My first design-thinking workshop:

How might we improve the job seeking experience?


Originally published on December 22, 2014

Last Thursday, I organized a small design-thinking event for SFI students in which we brought in Pixel People, a local design agency to facilitate a 1-hour design thinking sprint on the topic of “how can we improve the job-seeking experience?” It was a chance for SFI students to practice their skills on real-world problem-solving and for Pixel People to tap into our collective creativity for a real client project they’re working on.

The facilitators from Pixel People arrived with the Stanford d.School 90-minute design thinking package. After a brief introduction, we paired up and jumped right into the exercise.

Using the worksheets in the d.School package, the two people in each pair alternated and had the chance to do a general interview, do another in-depth interview, frame and synthesize the problem, come up with 5 crazy ideas, capture feedback, generate solution based on feedback, and prototype the final solution. The whole process took about an hour.

I started by asking my partner to tell me about the last time he searched for a new job, from switching his mind into job seeking mode to his first day on the new job. Knowing that there are lots of people working on solving the most obvious problems in the job seeking process, I listened attentively for points of friction in his journey that would surprise me, as they are likely the ones that would likely make the most impact. When I asked him to tell me what was the most painful part of his whole experience, he said

“The most painful part is when I had to tell my old boss that I’m quitting my job.”

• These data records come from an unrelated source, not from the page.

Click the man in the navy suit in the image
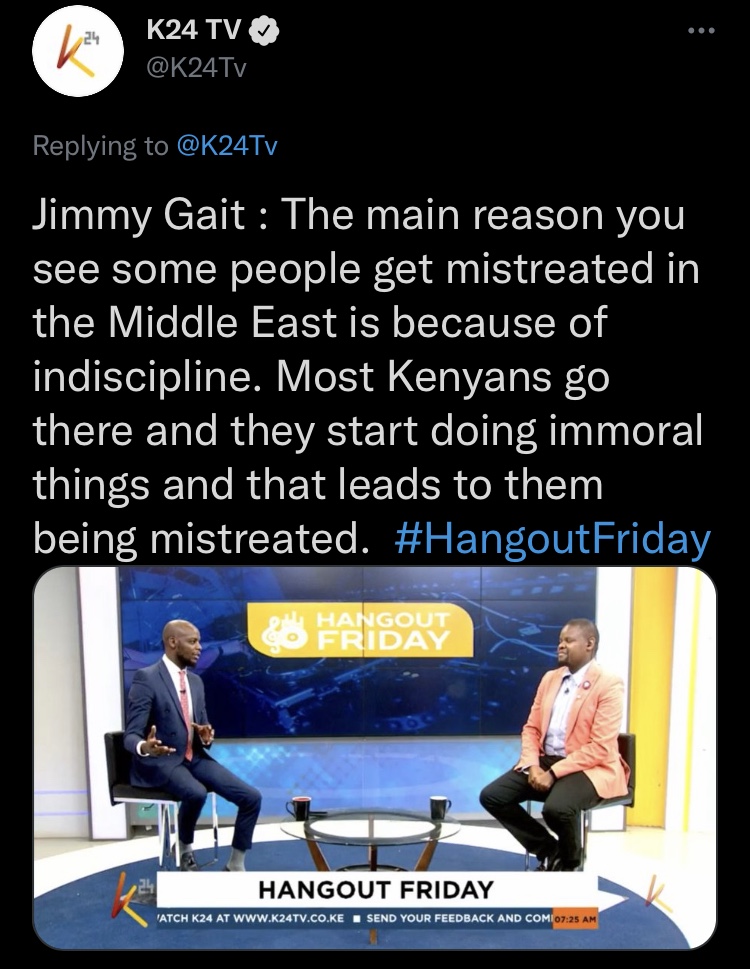The image size is (750, 969). tap(187, 742)
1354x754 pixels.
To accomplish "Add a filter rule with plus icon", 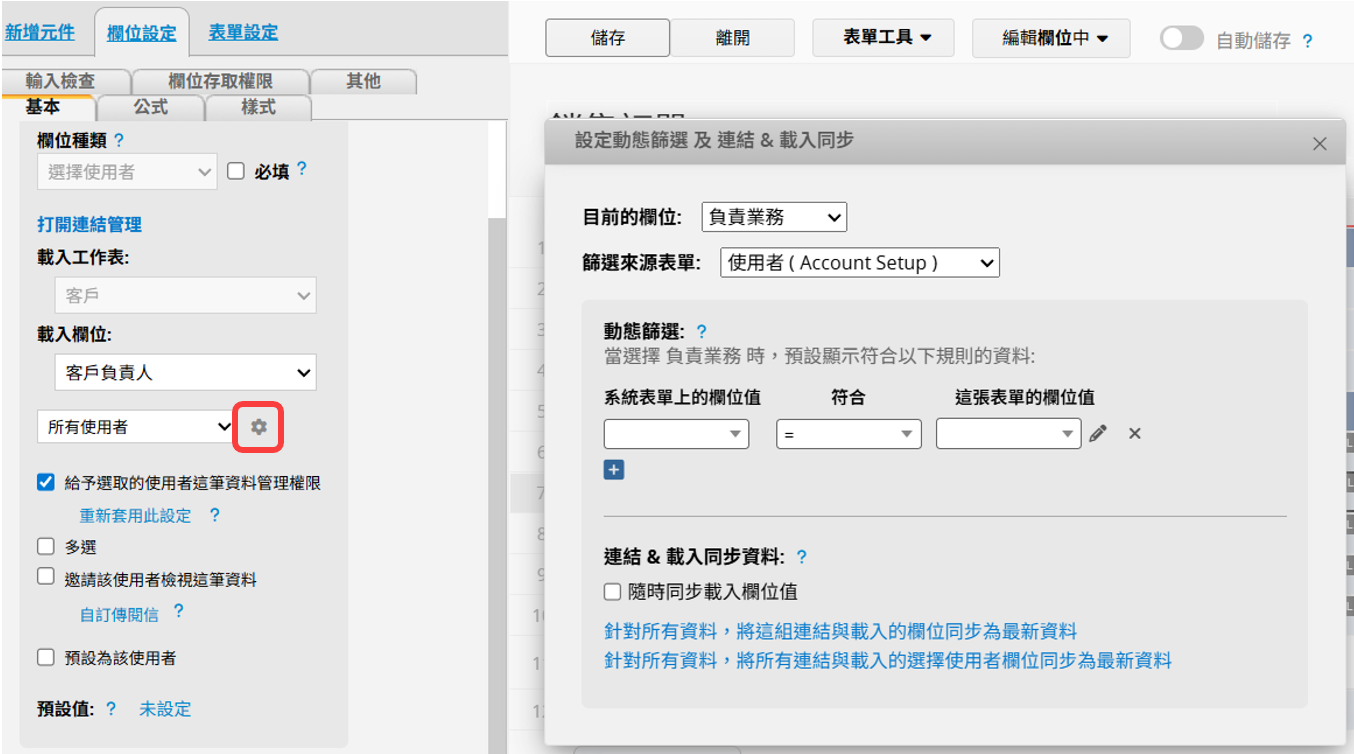I will click(x=614, y=469).
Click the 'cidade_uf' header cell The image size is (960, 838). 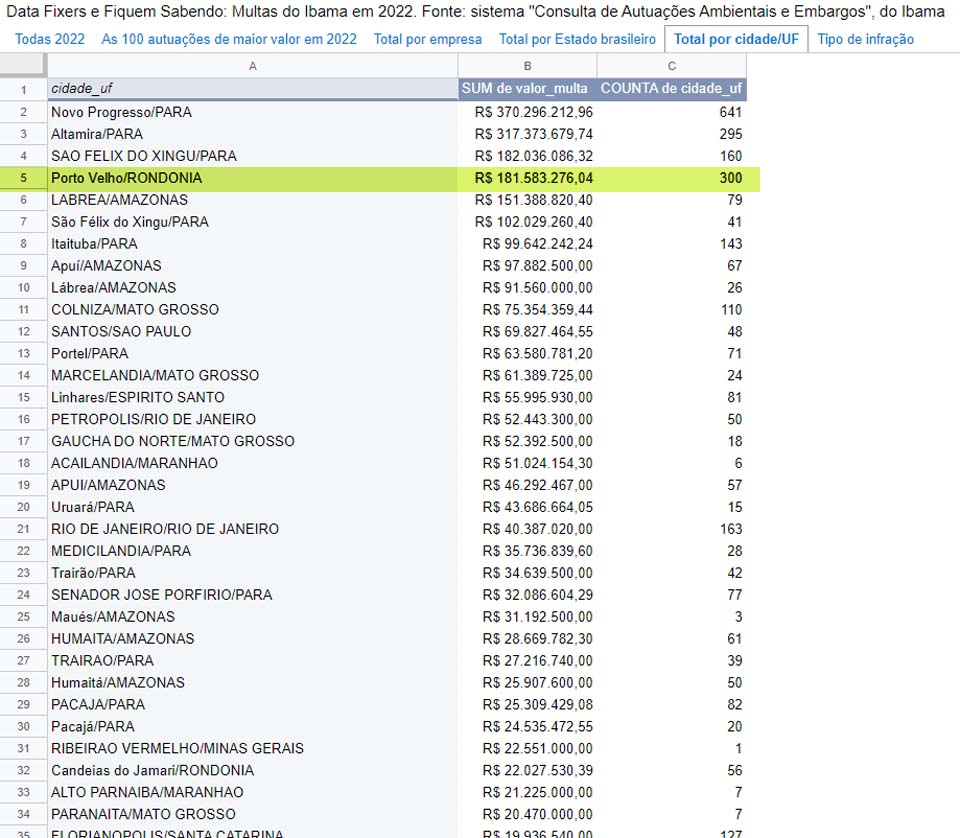click(x=252, y=89)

Thinking about my own experience, telling someone who had invested so much in you that you are leaving is definitely one of the hardest things to do. Why? because it’s an act of betrayal. Our pleasure-seeking, pain-avoiding ancestors whose DNA was programmed to release endorphins when trust is established, were able to form harmonious social groups that were resilient against various threats. Trust is so important to our survival that it unconsciously influences our actions through emotions. In our pre-historic days, breaking the bond of trust is equivalent to breaking the social net that helps you survive. The guilt that you feel when you tell your boss “I quit” is your unconscious mind using a painful emotion warning you about the potential life-or-death ramifications that might result.

Fast forward to the 21st century. The rules of survival have changed. We are increasingly becoming free agents whose careers are made up of “gigs” rather than one life-long job. Even when our rational brains has adapted to the rules of thriving in the 21st century, the unconscious part of our brains is slow to change and is still focused on survival as if we were in the stone ages. By creating emotions like fear and guilt, it acts against what we know is needed to thrive in today’s changing world.

As I dug deeper, I realized that there are three parts to the problem:

  • Anxiety from not knowing how to start such a difficult conversation
  • Guilt from creating extra work for the employer to bringing in someone new
  • Not sure how to maintain a positive relationship with the employer

Moving onto the next part of the exercise, I prototyped a three-fold solution that addresses each part of the problem.

First, to provide guidance on how to have a difficult conversation about quitting, I created a tool that asks the user to select from an existing set of inputs about themselves and their employment history such as why they are quitting and how they feel about their current workplace. The system then generates a “storyline” that they can use to guide the conversation, which they can print as cue-cards to maximize their confidence.

Second, to help the employer find a replacement for you, I created a tool on which the user can create a “private job listing” that they can send out to contacts on their favourite social network. The listing would allow the user to write about the employer, its history, and the cause for leaving the job. The recipients would be requested to capture a video of their interest in the new opening and state why they’re interested. By having a shortlist of candidates with expressed interest in taking over the role, it drastically lessens the burden that the employer has to deal with to find a replacement.

Third, to remind the employer that their investment in you is not in vain, I created a tool that allows the user to customize gift that would be shipped as a surprise to the employer several weeks after the departure, as a new candidate is likely hired by then.

When I presented this idea, several attendees resonated strongly with the pain points I have identified and praised the human-centered approach I have taken.

While the exercise gave us only one hour to research, ideate, prototype, and get feedback, I found that the time pressure positively contributed to my ability to quickly hone in on my customer’s pain point and design a minimal prototype that addresses the core of the problem. Overall, I am proud of my accomplishments and gained the creative confidence that I need to tackle bigger challenges.